====== EXCERPT TO READ ======

So, I get this message in prayer that Jesus is going to visit me. I think to myself, ‘Eh, that wasn’t God…or was it?’ I figure it was just me “missing” God and confusing my thoughts with His voice. Then I get a phone call from a trustworthy and very devoted man of God in the music scene. He’s like, “Bro, this is really weird, but I think I have a word from the Lord for you. I can’t get it out of my mind and, even though it’s kind of awkward to make this phone call, I have to be obedient.”

Before he even finishes his thought, I already know in my heart what he’s going to say. Sure enough, he says, “God is going to visit you, Doug. I don’t know what that means, but I believe He told me to tell you, ‘Make time.'” He pauses and there is some nervous silence in the air and then kind of chuckles. “I hope I didn’t freak you out, man!”

I start to answer and my word comes out in a tear and a choke. I pause and then my shaking voice quietly affirms to him that I think God is “up to something” and I thank him for calling.

After I hang up I look at my calendar and realize that ‘deadlines were made for me; not me for deadlines.’ This chain of events is happening right in the middle of a magazine deadline and, even though it’s very inconvenient, how awesome is it to get visited in the year 2010 by the Son of God? I figured it would be a conversation, like a prayer. There is NO WAY I was expecting a physical manifestation. ‘That sort of thing is for weirdos,’ I think. I email my wife and tell her that I’m moving this deadline back one week. I figure that if God is going to interrupt my deadline that it’s worth it and I better make room.

When I read my Bible the next day I see verses like “Zacheus, I must stay at your house today…” and it jumps out at me in a new way. Later that morning I see a maroon SUV drive by the road out by the HM Ranch. I am glad to get a visit from a dear friend nicknamed “Tornado.” The car turns down our road and I know that I’ll get a knock at the door in a few minutes as she turns in the driveway, parks and walks to the door. I finish typing out an email I was working on and get ready to head to the front door when I hear her car horn blast solid a couple times. ‘This is unusual,’ I think. She’s never honked before, but often times when I drive past her house I play “Smoke on the Water” with long and timed horn blasts. She likes to have fun, so I assume she’s being silly. Usually, this would send my dog Biscuit into barking fits. He was wagging his tail in expectation, but not barking like he does at a delivery guy or even seeing someone he knows, like Tornado.

When I get to the door, though, I can’t believe me eyes. In fact, I do one of those “double takes” that you see in comedies. I’m staring at a six-foot tall male figure in a long single-piece white robe.

======

In the account of the visit, by how much is the magazine deadline moved back? Use only the account of the visit above.

====== AVAILABLE DATA ======

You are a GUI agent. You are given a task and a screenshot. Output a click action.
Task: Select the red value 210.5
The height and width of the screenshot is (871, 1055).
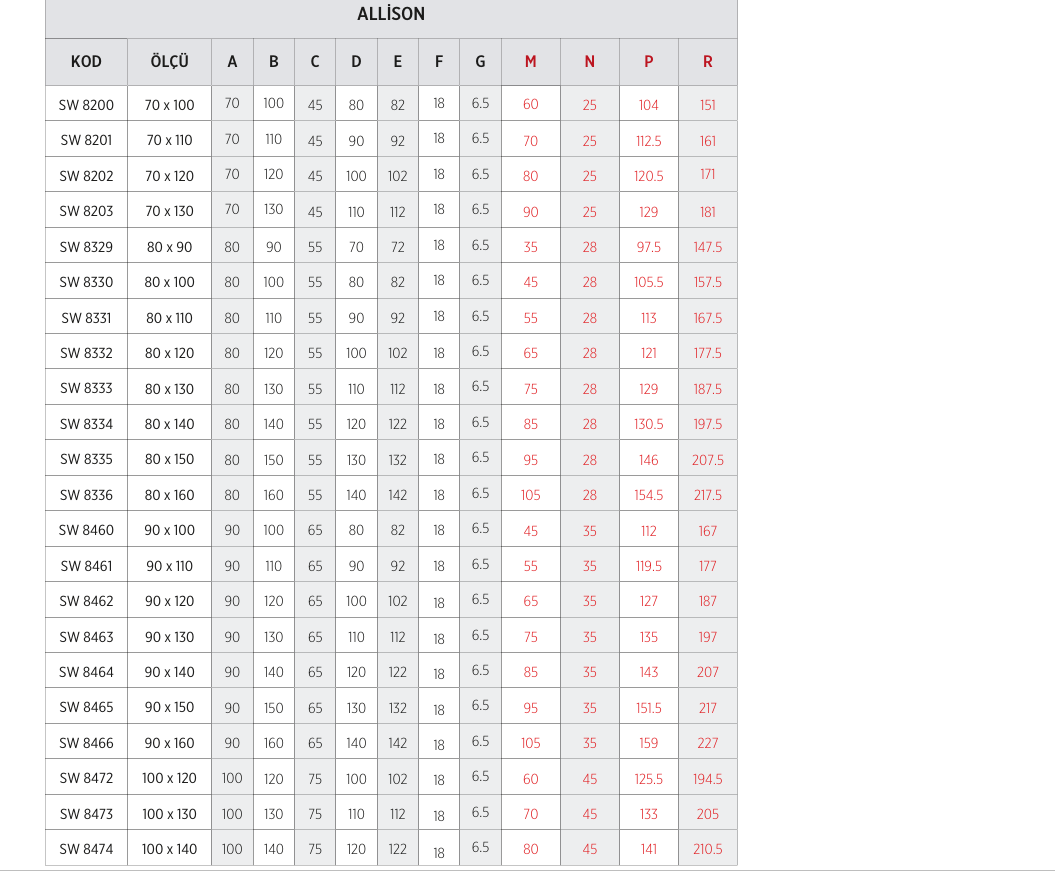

======

-- WRITTEN RESPONSE --
One week.